» Requirements
Arrange the lines from the one containing "The height and" through the last line as a Markdown table with the columns Row and Line. Skip blank lines and leave the pictures out.

» Material for the task

* * * *

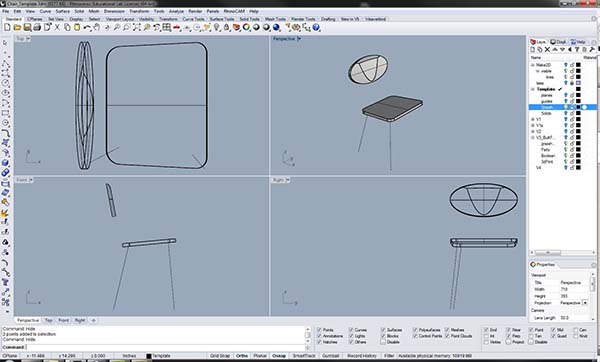Screen dimensions: 600x362
Task: Click the Print icon in the toolbar
Action: [x=37, y=28]
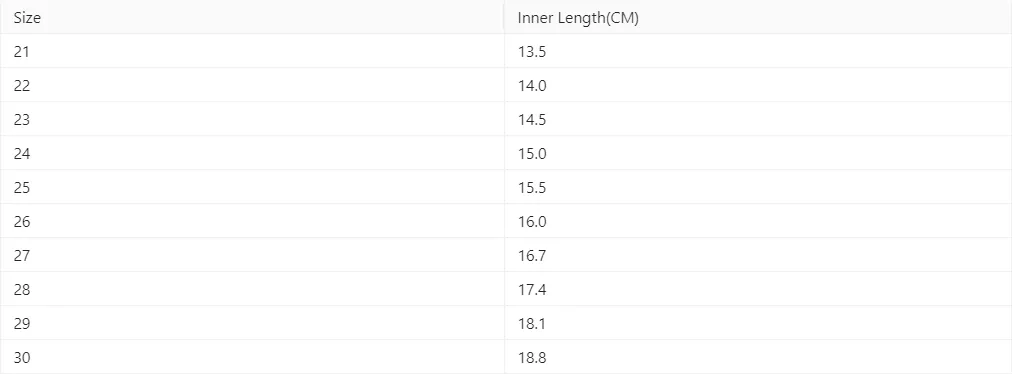Click the 16.7 inner length value

pos(532,256)
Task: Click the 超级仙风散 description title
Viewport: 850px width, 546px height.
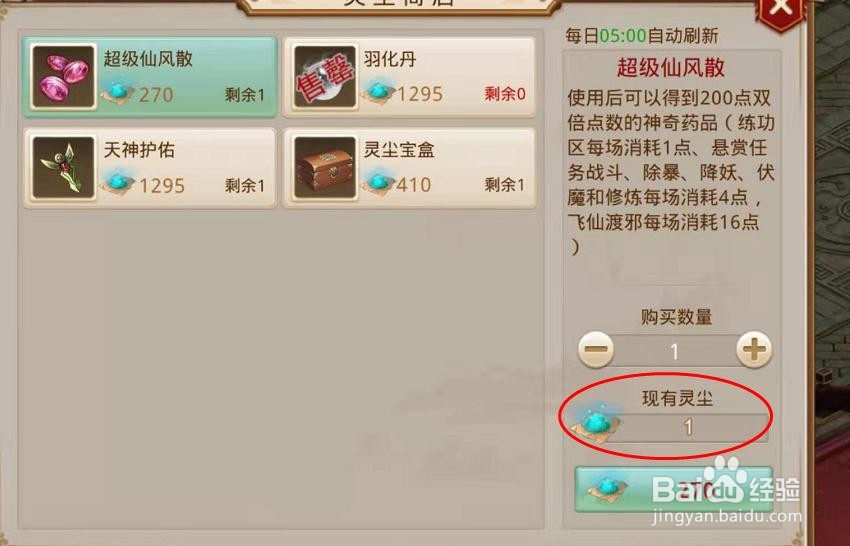Action: coord(671,67)

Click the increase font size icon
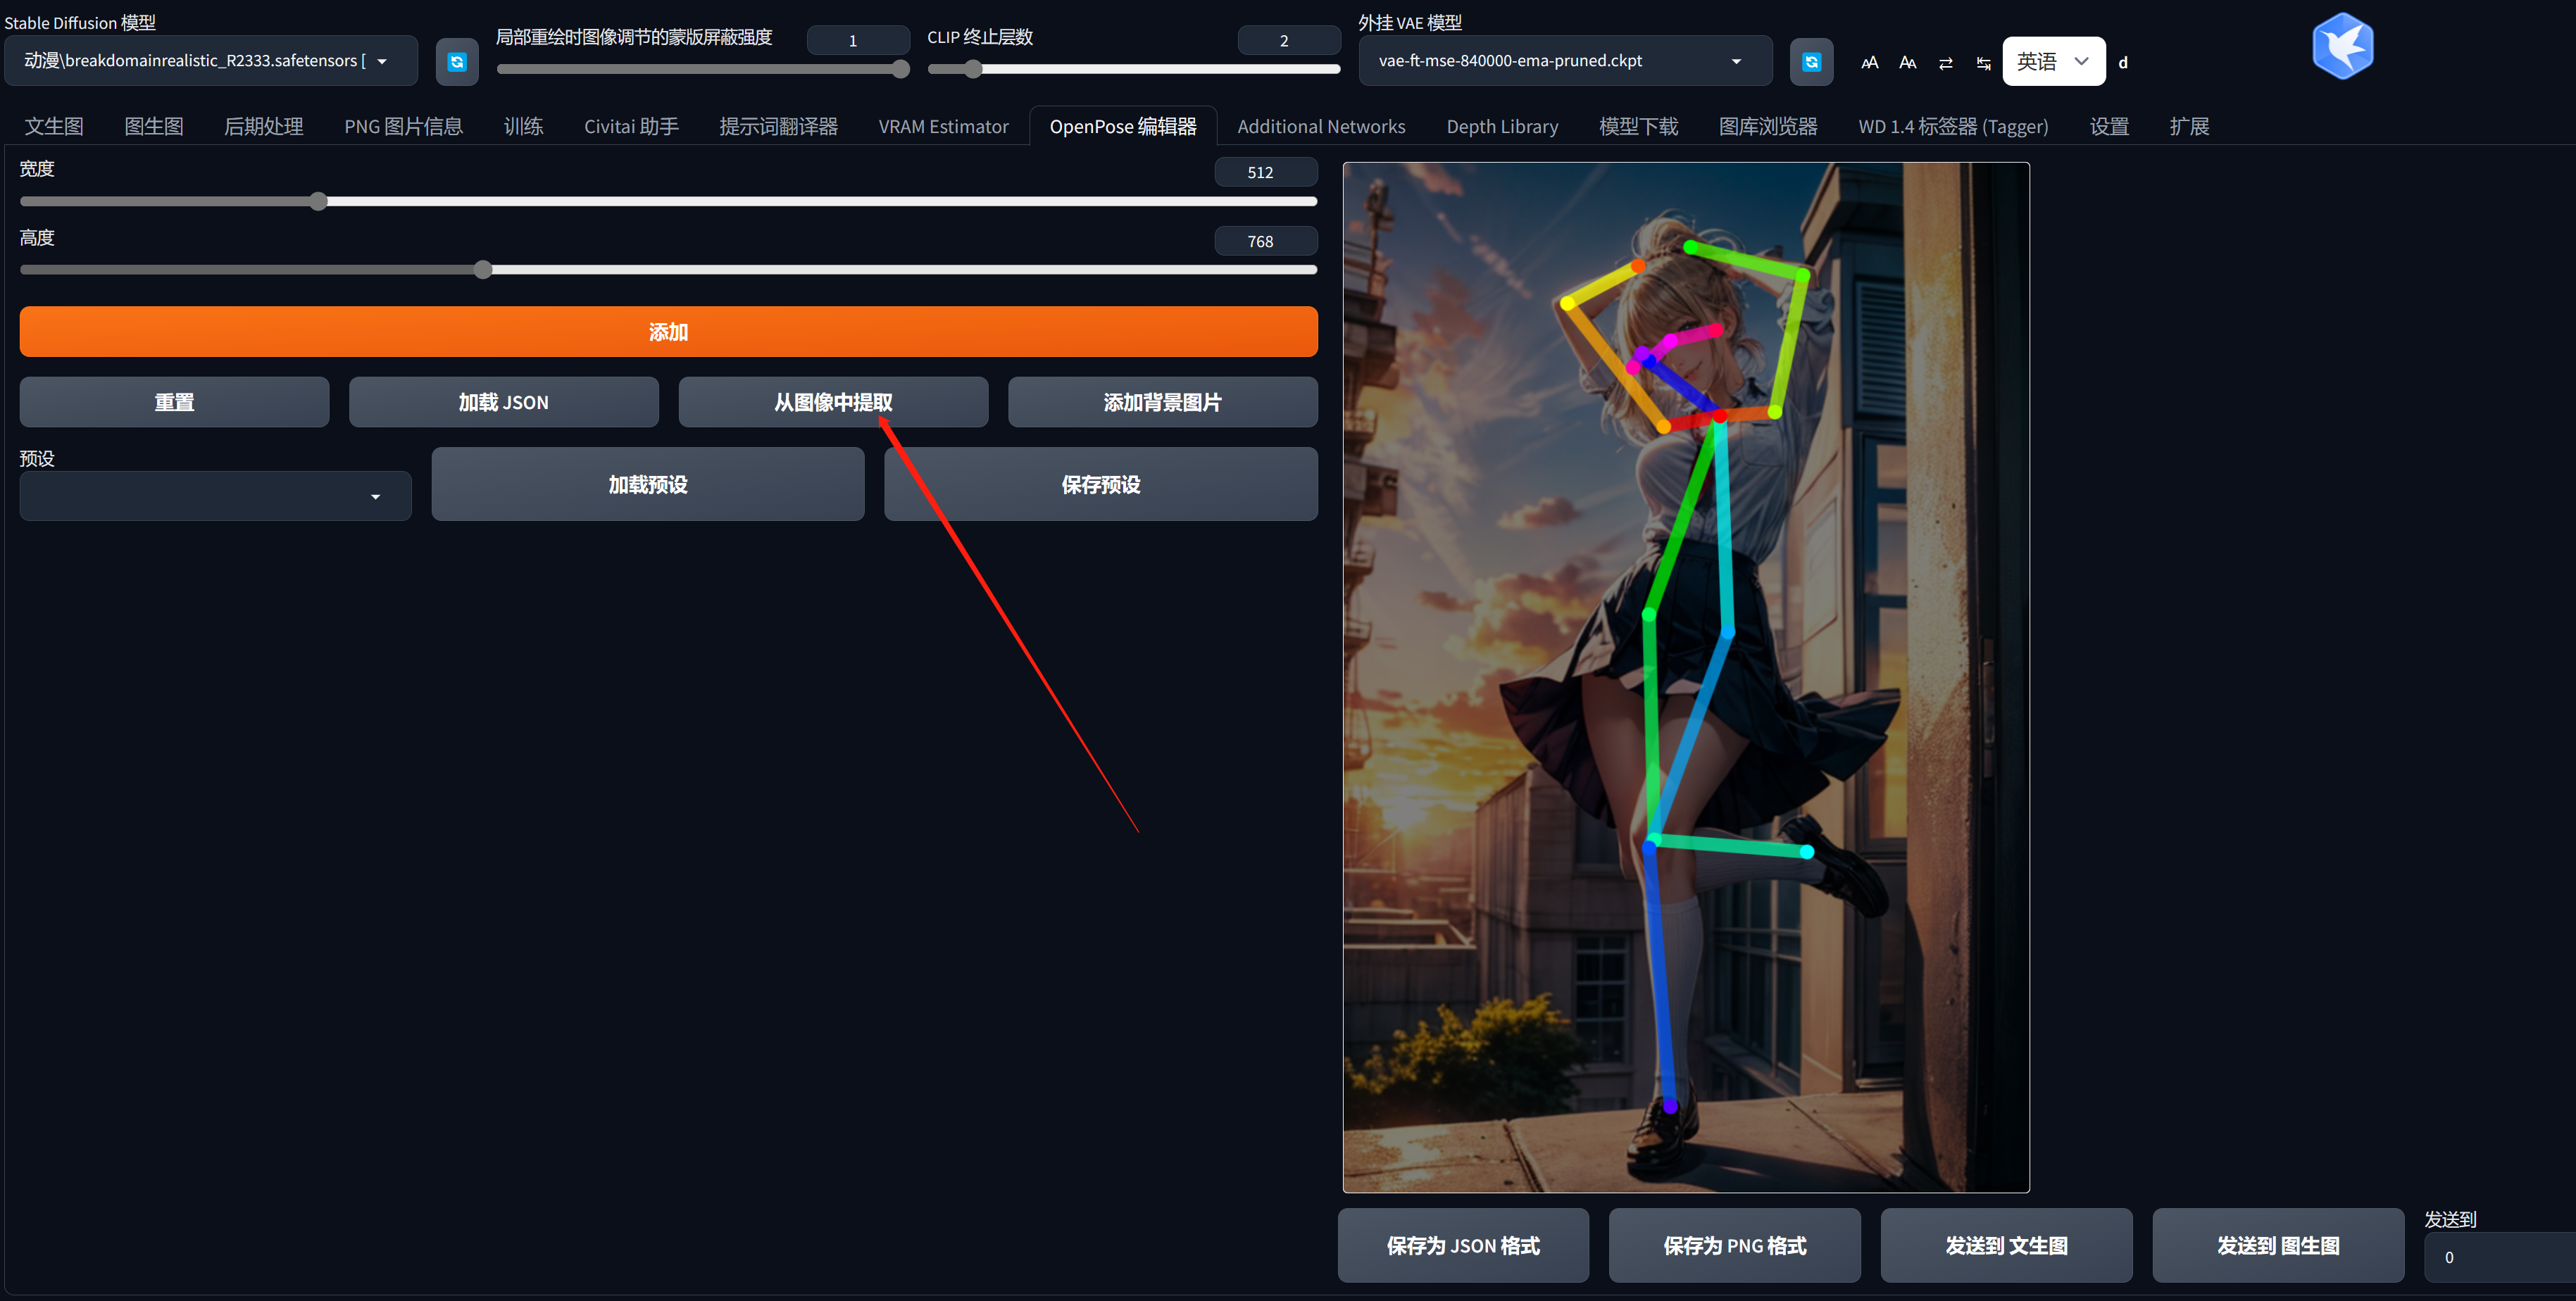(x=1869, y=63)
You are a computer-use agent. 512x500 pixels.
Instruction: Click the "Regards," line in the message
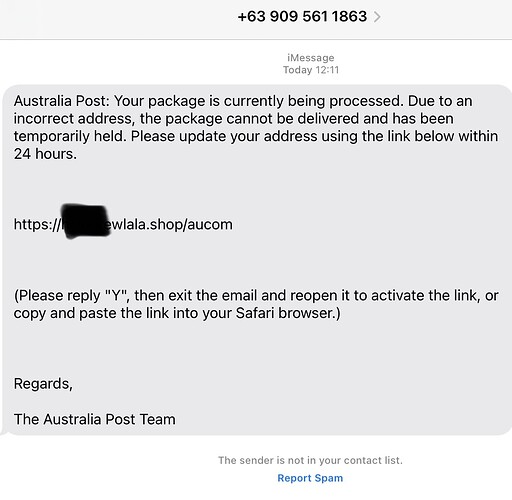click(x=43, y=384)
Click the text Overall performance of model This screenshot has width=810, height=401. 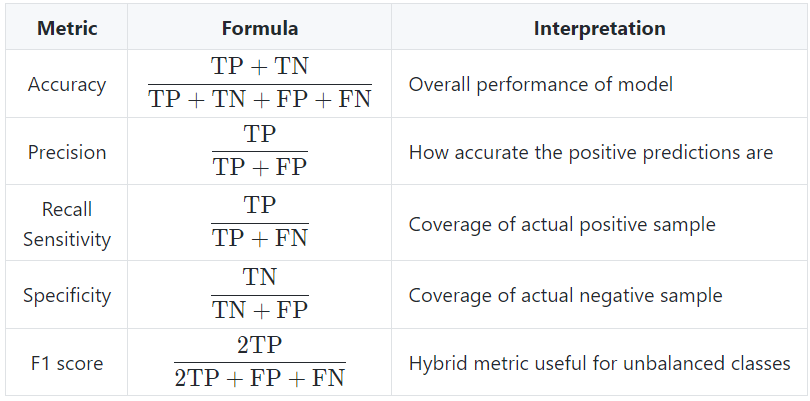pos(540,84)
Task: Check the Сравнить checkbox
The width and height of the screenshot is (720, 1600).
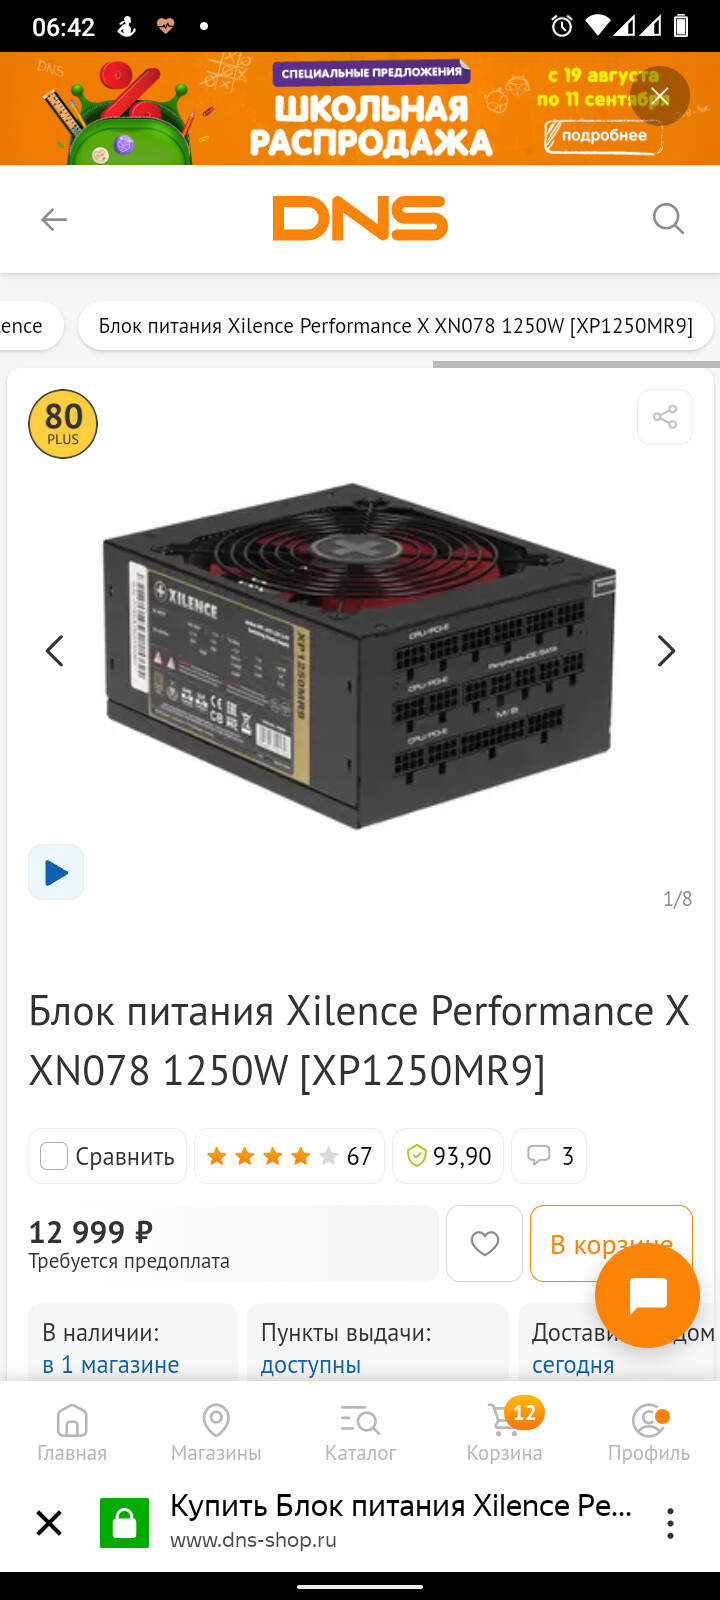Action: pyautogui.click(x=54, y=1156)
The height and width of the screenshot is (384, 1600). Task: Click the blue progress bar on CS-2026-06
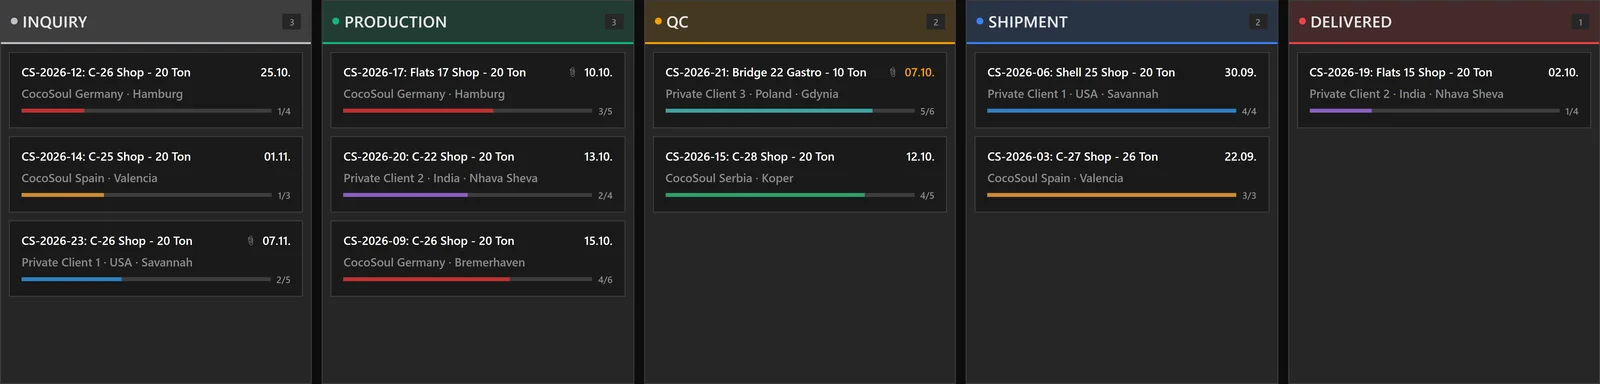(x=1111, y=111)
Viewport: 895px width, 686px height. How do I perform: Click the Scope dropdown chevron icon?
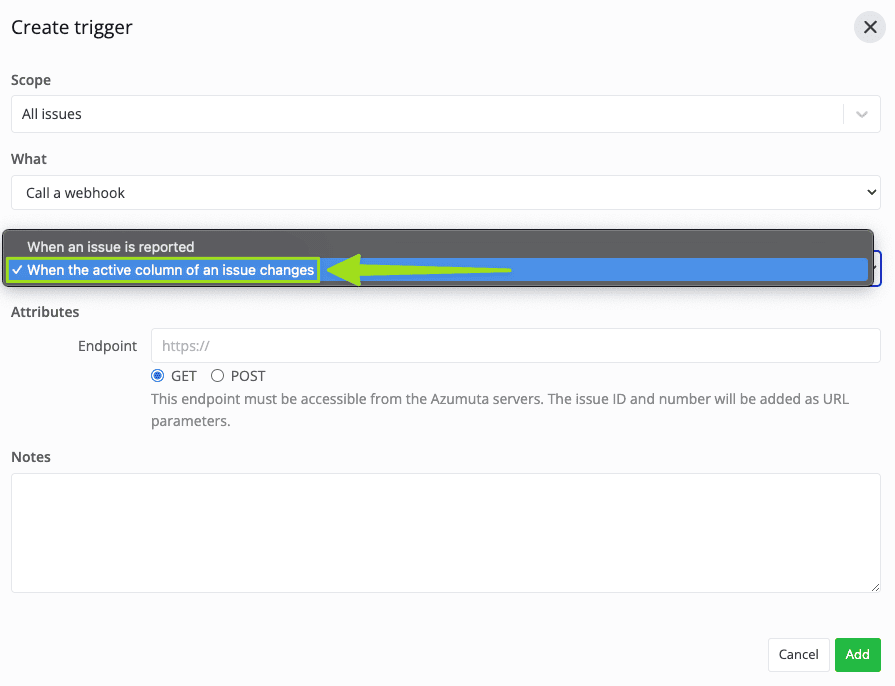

* * * *

» Exercise output
| Row | Line |
|---|---|
| 1 | The height and width of the screenshot is (384, 1600). Task: Click the blue progress bar on CS-2026-06 |
| 2 | (x=1111, y=111) |
| 3 | Viewport: 895px width, 686px height. How do I perform: Click the Scope dropdown chevron icon? |